Saved data entries:
- - - - - - -
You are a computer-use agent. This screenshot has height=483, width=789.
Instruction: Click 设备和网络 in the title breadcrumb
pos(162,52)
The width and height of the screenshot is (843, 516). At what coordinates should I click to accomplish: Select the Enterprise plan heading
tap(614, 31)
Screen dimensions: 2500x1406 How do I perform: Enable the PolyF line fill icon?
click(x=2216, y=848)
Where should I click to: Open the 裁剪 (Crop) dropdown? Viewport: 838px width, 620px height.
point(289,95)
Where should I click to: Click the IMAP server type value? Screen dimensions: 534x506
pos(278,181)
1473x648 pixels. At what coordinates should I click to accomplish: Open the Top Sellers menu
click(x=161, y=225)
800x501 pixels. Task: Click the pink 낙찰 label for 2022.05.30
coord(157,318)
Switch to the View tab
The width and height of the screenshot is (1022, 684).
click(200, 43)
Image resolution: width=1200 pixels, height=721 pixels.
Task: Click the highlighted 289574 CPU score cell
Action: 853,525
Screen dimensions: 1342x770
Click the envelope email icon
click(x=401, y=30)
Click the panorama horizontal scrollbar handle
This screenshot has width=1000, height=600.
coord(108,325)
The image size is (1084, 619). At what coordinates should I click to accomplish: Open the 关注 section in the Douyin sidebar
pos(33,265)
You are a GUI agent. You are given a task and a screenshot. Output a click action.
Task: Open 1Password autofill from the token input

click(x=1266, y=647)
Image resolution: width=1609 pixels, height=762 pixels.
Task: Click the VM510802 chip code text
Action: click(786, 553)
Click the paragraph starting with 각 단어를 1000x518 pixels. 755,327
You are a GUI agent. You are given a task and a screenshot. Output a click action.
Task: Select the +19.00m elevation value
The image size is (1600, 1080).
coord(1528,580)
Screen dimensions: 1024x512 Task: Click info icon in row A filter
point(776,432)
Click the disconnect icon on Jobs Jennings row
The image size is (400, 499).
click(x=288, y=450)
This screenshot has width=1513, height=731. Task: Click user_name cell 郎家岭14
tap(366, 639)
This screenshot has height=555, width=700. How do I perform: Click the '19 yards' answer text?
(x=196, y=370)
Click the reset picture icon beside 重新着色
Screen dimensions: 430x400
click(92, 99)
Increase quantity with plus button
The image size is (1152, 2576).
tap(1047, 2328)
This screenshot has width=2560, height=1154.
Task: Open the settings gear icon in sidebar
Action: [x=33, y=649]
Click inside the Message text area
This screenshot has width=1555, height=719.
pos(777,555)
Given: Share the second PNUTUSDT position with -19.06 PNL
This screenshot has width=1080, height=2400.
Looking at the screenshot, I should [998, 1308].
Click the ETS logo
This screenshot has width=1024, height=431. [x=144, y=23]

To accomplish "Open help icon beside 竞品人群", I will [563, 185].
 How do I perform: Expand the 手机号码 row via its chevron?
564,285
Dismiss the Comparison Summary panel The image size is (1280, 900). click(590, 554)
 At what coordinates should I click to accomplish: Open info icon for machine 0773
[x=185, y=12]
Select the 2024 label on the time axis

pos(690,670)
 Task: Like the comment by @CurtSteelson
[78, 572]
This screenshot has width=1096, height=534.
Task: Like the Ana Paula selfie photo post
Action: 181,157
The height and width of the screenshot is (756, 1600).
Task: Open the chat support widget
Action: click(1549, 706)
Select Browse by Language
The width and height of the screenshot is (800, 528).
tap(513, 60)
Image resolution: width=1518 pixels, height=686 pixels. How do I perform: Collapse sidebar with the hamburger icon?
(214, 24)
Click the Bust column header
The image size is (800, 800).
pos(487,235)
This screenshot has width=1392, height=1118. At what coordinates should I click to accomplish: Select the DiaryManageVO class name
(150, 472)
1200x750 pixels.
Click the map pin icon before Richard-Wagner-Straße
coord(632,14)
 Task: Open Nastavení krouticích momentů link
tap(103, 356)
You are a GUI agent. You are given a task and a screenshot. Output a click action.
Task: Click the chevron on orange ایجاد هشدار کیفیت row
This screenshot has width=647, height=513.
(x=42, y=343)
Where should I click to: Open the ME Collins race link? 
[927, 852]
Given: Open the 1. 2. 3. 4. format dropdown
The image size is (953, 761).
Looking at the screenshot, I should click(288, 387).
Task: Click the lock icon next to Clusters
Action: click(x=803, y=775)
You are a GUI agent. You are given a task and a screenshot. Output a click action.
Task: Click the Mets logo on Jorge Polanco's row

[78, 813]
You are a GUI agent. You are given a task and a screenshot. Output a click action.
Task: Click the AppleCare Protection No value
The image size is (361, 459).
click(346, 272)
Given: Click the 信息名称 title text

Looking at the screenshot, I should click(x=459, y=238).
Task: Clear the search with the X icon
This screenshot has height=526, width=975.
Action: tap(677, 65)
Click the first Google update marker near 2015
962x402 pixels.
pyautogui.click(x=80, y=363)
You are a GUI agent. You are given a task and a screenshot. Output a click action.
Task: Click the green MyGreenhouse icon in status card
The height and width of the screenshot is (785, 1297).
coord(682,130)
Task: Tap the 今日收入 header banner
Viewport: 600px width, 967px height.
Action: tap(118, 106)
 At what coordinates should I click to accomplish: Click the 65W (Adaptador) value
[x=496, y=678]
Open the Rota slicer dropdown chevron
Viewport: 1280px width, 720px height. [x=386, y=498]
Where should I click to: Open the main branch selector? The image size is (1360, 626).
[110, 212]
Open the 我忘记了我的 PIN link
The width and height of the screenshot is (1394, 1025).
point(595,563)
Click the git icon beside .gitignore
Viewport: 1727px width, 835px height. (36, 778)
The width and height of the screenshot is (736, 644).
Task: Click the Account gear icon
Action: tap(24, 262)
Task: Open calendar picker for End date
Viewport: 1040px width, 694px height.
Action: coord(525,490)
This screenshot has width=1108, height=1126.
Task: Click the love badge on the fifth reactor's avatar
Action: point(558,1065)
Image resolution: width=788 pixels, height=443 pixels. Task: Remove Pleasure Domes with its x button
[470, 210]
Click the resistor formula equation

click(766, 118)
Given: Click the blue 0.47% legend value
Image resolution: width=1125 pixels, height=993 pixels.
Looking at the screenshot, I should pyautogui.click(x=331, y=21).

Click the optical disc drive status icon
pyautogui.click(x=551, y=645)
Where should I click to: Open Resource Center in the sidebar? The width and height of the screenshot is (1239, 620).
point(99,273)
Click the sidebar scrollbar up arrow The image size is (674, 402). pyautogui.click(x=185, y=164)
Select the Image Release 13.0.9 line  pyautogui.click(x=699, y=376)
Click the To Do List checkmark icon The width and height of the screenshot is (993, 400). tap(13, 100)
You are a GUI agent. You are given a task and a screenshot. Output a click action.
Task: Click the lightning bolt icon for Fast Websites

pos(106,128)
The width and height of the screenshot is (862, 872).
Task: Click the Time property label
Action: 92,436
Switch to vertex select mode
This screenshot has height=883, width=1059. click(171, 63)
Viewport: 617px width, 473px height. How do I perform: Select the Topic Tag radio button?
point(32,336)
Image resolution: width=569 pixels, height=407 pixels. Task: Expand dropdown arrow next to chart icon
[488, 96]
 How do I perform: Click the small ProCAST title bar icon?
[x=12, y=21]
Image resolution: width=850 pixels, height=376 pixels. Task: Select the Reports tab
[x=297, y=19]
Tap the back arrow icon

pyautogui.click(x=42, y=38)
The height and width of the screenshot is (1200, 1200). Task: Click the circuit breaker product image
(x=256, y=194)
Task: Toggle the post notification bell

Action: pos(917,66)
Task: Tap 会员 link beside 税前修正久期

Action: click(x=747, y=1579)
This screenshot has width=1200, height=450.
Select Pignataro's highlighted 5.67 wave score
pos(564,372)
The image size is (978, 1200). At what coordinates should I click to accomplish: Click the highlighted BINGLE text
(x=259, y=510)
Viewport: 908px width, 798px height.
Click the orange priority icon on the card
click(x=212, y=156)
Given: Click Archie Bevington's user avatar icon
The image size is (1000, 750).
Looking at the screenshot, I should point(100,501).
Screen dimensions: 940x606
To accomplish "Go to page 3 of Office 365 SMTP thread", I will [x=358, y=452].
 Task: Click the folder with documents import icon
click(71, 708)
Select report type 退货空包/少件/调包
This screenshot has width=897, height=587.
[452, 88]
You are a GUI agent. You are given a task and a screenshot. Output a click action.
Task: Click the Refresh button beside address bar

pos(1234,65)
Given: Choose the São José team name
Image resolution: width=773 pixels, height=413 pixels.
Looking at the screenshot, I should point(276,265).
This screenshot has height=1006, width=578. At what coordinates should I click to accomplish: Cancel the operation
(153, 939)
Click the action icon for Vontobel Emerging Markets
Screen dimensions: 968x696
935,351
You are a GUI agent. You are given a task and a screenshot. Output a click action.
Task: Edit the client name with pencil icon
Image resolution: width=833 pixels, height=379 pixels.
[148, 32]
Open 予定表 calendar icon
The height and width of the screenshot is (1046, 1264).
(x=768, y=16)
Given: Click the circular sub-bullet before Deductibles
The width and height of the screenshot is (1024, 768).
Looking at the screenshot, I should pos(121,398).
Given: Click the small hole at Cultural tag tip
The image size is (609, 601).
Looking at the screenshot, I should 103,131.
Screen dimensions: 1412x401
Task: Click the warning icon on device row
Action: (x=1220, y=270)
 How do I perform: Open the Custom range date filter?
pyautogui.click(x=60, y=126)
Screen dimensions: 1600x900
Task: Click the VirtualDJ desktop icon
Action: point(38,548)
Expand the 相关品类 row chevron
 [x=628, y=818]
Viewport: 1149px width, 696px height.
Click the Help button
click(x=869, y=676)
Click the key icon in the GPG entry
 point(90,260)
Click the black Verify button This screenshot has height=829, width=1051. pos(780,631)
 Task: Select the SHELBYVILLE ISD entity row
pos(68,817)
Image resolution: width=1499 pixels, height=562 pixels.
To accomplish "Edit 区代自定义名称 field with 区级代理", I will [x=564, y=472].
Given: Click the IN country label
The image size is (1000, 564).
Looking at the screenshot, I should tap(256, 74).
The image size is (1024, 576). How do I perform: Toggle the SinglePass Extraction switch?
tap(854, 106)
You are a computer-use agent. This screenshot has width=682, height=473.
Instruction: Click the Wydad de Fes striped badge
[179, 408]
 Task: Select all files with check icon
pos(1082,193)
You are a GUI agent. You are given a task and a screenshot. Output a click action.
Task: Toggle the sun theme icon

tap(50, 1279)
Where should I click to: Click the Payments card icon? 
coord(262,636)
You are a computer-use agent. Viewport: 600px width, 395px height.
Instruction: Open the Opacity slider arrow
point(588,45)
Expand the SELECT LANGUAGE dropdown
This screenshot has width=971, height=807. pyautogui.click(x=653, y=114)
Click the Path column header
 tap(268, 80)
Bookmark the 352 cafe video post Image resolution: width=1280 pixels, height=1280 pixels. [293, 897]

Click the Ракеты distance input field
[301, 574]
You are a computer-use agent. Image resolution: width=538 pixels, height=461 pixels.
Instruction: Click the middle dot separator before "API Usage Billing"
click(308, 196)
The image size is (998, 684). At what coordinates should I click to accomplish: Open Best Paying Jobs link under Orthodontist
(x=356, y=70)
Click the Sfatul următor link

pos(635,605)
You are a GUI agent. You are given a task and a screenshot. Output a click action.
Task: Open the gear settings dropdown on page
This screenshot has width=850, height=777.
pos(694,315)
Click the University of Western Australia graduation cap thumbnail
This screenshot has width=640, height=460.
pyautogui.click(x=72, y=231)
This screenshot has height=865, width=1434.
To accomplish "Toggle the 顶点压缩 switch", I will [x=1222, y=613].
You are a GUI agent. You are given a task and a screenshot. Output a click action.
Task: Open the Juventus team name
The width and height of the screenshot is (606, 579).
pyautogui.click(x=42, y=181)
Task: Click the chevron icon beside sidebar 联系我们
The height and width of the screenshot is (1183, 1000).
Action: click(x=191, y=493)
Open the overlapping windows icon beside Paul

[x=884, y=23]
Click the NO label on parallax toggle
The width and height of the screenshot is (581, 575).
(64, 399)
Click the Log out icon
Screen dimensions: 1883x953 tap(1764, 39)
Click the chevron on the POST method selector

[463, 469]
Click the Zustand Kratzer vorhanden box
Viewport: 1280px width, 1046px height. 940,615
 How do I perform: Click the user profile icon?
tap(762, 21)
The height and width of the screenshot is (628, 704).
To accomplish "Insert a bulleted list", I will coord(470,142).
- - - - - - -
Problem statement:
Write out exactly the lines above between the line with "This screenshot has width=1513, height=731." and the line with "Click inside the Message text area", inclusive, and nothing beyond them.

Solution for this task:
This screenshot has width=1513, height=731. Task: Click user_name cell 郎家岭14
tap(366, 639)
This screenshot has height=555, width=700. How do I perform: Click the '19 yards' answer text?
(x=196, y=370)
Click the reset picture icon beside 重新着色
Screen dimensions: 430x400
click(92, 99)
Increase quantity with plus button
The image size is (1152, 2576).
tap(1047, 2328)
This screenshot has width=2560, height=1154.
Task: Open the settings gear icon in sidebar
Action: [x=33, y=649]
Click inside the Message text area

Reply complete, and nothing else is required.